Connect with us

Bollywood News

Mission Impossible Gets Sillier But Slicker With Every Segment

Published

on

Mission Impossible: Dead Reckoning  Part One

Rating: ** ½

Am I  allowed  to say this? I didn’t like  the  seventh film in the MI series.

There, I said it!

 The  film is shallow and selfimportant.  And  the  two ‘key’(pun intended) stunt sequences(all about two halves  of a key)   are  done with such solemn derringdo  that it feels like we are being obliged with them. Like, ‘Well, guys, this is what you  expect.So here  you are.Enjoy.

Enjoyment and  glamour are  first-cousins. You can’t assume  either in your personality. Either  you are  glamorous or not. Entertainment too cannot be thrust on the audience. Pavlovian responses  to the  MI  series have long stopped. The if-it-is-MI-it’s-got-to-be-fun line of thought has been discarded.

We want solid proof of why this action Franchise must continue to thrive. The new instalment, I am afraid,provides  no proof of the pudding. It plods along.Like  a train with no  brain.

And yes, tragically  Tom Cruise has  begun to appear bone-weary  and, again dare I say it, aged. He still gives us heartstopping stunts. But it is  all a little like  an aging dowager insisting on  singing for her  friends at dinner when her voice has begun to  crack.

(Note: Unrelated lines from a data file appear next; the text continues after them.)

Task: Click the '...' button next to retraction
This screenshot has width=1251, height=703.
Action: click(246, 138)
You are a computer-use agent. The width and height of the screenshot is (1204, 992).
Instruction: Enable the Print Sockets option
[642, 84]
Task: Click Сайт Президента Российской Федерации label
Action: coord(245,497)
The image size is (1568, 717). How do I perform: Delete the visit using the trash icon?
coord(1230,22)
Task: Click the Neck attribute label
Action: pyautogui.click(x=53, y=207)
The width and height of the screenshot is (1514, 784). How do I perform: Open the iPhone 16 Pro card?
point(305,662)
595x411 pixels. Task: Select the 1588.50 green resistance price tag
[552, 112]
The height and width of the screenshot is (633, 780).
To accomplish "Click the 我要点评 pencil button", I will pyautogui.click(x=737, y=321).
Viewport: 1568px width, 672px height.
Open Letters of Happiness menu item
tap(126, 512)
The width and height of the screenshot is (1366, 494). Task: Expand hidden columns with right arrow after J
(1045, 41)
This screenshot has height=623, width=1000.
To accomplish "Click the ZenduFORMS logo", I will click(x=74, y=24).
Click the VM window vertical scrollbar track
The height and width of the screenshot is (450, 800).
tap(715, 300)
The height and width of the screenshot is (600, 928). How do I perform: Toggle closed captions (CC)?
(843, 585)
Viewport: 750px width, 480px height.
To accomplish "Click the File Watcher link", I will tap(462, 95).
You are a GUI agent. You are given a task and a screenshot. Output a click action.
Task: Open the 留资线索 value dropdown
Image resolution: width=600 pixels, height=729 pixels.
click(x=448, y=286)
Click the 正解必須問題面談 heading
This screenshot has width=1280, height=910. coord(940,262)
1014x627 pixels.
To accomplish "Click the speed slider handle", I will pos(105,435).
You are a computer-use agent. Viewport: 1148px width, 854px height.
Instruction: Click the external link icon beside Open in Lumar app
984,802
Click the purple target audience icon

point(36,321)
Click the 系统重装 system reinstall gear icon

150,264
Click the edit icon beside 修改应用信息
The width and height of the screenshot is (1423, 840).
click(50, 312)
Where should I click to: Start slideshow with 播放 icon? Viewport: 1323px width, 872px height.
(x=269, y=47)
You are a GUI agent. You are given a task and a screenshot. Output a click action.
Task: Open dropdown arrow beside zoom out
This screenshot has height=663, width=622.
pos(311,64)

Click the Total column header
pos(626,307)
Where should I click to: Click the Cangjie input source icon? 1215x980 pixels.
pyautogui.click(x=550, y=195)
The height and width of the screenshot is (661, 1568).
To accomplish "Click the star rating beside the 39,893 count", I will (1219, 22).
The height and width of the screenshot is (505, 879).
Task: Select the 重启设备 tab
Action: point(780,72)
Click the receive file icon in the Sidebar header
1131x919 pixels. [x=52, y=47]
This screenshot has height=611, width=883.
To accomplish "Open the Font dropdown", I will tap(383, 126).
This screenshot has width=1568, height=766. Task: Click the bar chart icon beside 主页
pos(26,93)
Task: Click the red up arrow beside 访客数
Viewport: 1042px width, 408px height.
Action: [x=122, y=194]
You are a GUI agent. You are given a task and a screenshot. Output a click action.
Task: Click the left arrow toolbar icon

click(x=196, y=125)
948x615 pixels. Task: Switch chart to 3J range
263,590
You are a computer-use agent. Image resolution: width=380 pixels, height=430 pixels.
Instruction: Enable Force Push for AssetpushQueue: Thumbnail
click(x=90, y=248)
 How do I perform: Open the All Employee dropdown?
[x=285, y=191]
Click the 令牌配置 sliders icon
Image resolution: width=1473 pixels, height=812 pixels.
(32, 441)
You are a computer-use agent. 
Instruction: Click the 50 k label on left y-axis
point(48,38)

Luckily, there are  no cracks in Cruise’s  personality. He  is still agile and  still the  handsomest and most charming superstar in the  universe. So  all Cruise watchers can  breathe easy.

I wish the plot allowed  itself breathing space.It hurls through basically three  suspense action interludes: the  airport  chase sequence, the  handcuffed car chase and the climactic train thrills(which reminded me  of  two Dharmendra starrers  Yaadon Ki  Baraat and Sholay).

Take  away the three above-mentioned sequences and  what have we  got? Practically nothing except a bunch of selfimportant agents, rogue and double-rogue ,discussing  basically how to destroy the  world in a  highly technical jargon which we are not meant to understand beyond the basics.

A  lot of of the most crucial  drama(droll and undistinguished)  involve masks and  double  identities. The talented Vanessa Kirby gets to do a Seeta Aur Geeta on board the  Orient Express.

Seriously? Masks  and  masquerades  went out of style  with Cyrano . Mission Impossible thinks  it can create a futuristic killer-actioner out of  nostalgia.It gets high marks  for  ambition, practically zero for  originality in execution.

The most interesting character  is  that of a coldblooded female assassin  played by Pom Klementieff. She dies with tears trickling down from the corner of  her eye. And we  don’t feel anything. This is neither the time nor place to get emotional.

There is  love too. Oh yes, Our hero Ethan Hawke falls in love with a  globally wanted thief and imposter named Grace, played by Hayley Atwell who sports  a startled look right through the lengthy  film. Maybe she was the  only member of  the cast who was honest enough to admit to herself that she didn’t know what flock was going on.

Incidentally—and this is  not a  spoiler—Ethan and Grace’s chemistry doesn’t show on screen. Just goes to show,Tom Cruise is in love only with himself.